TASK GOAL:
Beginning at the line that contains "The height and width of the screenshot is (812, 1483).", repeat each line exactly through the last one of the records below, and leave out the pictures.

INPUT DATA:
☆ ☆ ☆ ☆ ☆

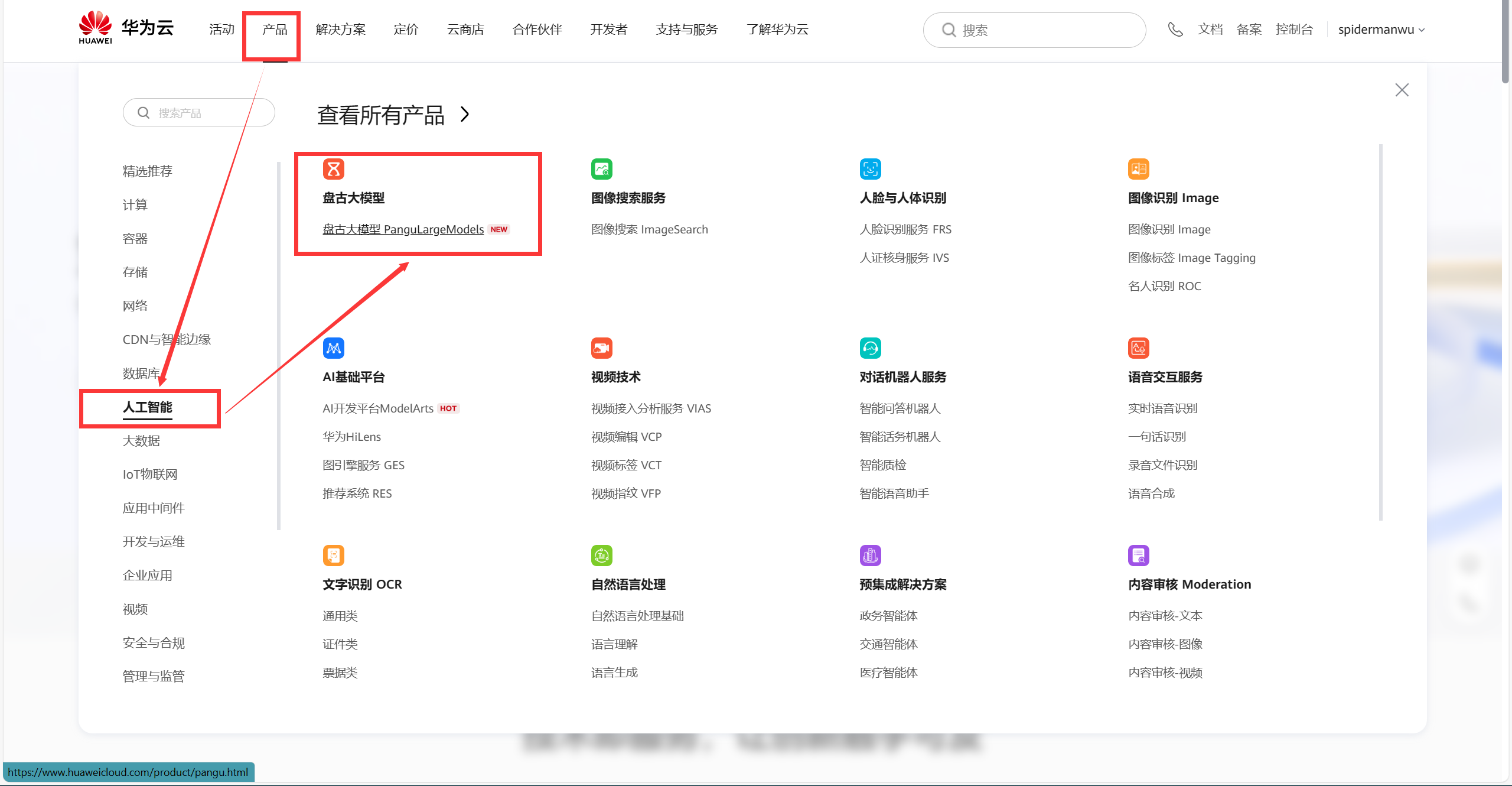This screenshot has height=786, width=1512.
Task: Click the video technology camera icon
Action: click(x=601, y=348)
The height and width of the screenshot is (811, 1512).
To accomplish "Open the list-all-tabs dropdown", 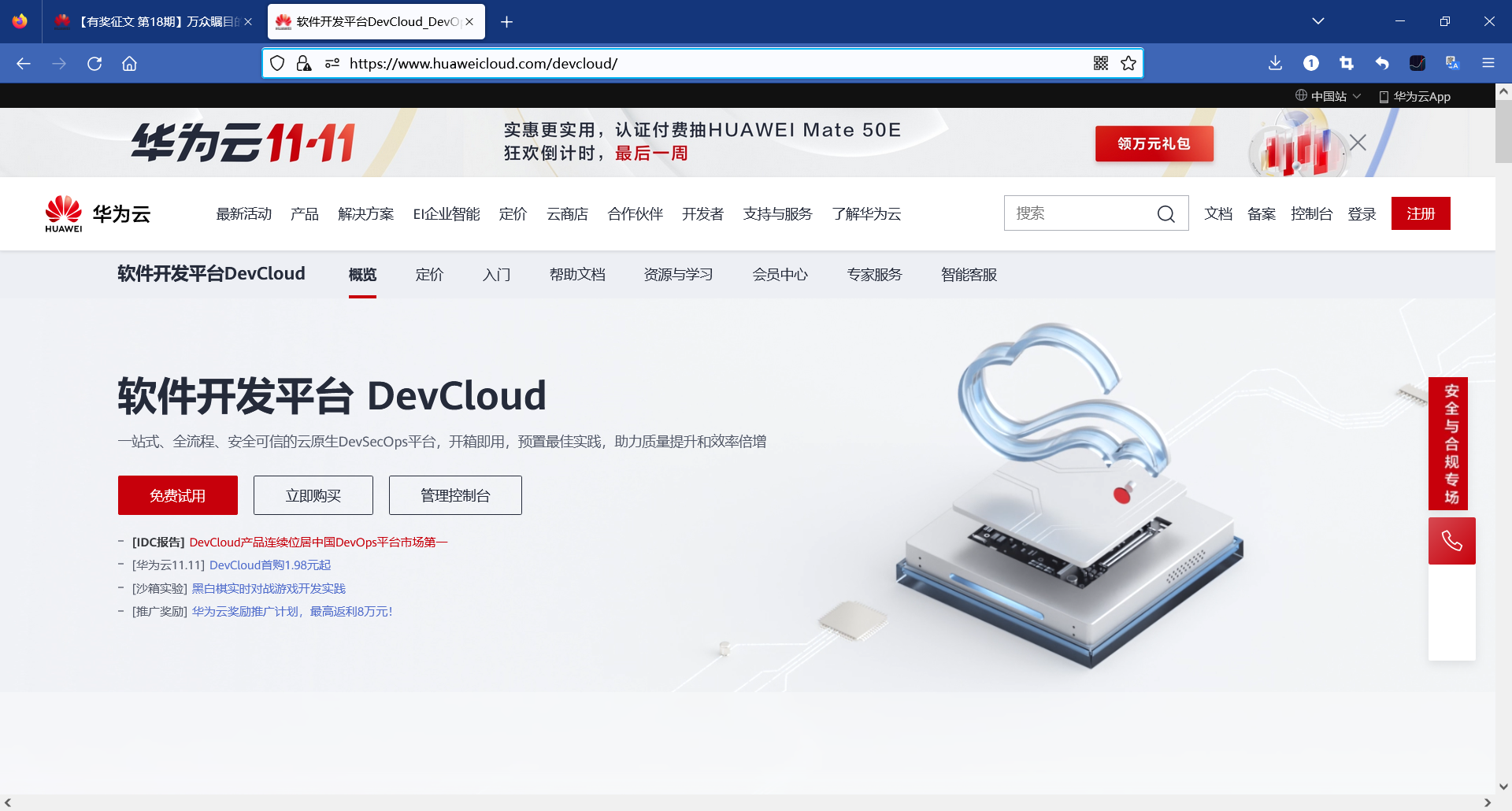I will click(1318, 21).
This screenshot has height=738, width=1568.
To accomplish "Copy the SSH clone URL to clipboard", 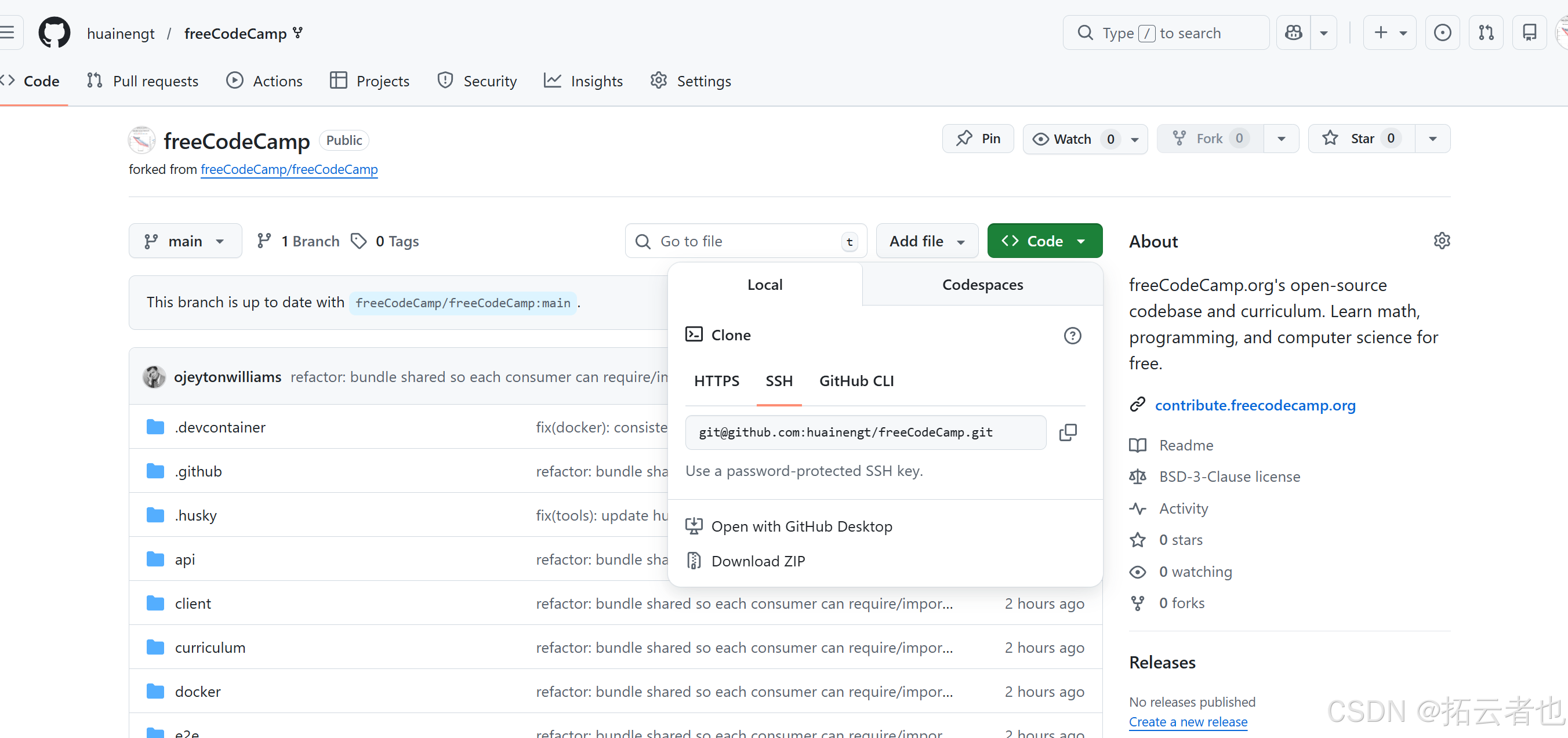I will (1068, 432).
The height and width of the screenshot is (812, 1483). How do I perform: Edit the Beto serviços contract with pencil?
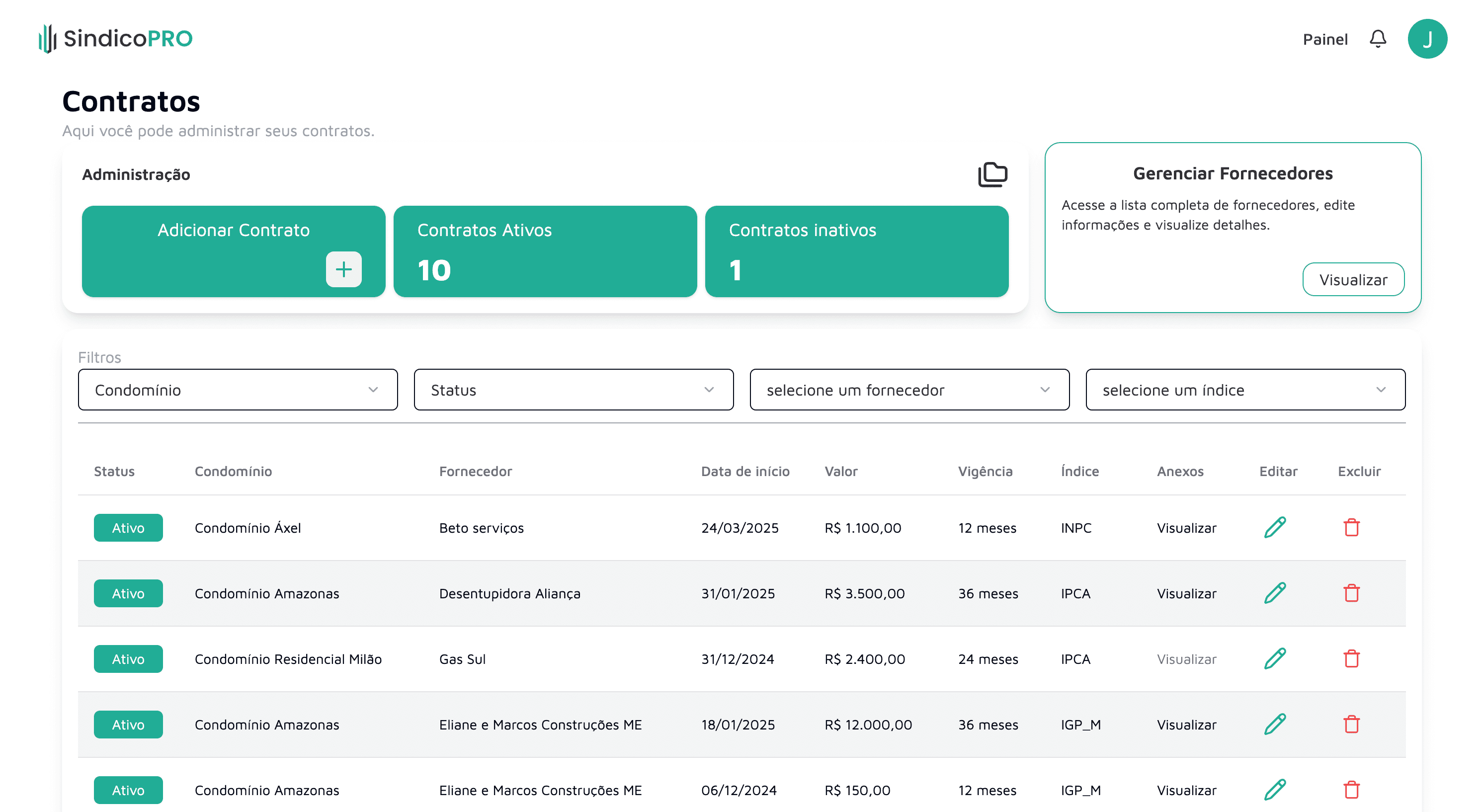pyautogui.click(x=1275, y=527)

☆ ☆ ☆ ☆ ☆

TASK ANSWER:
The height and width of the screenshot is (812, 1483). How do I perform: Edit the Beto serviços contract with pencil?
pyautogui.click(x=1275, y=527)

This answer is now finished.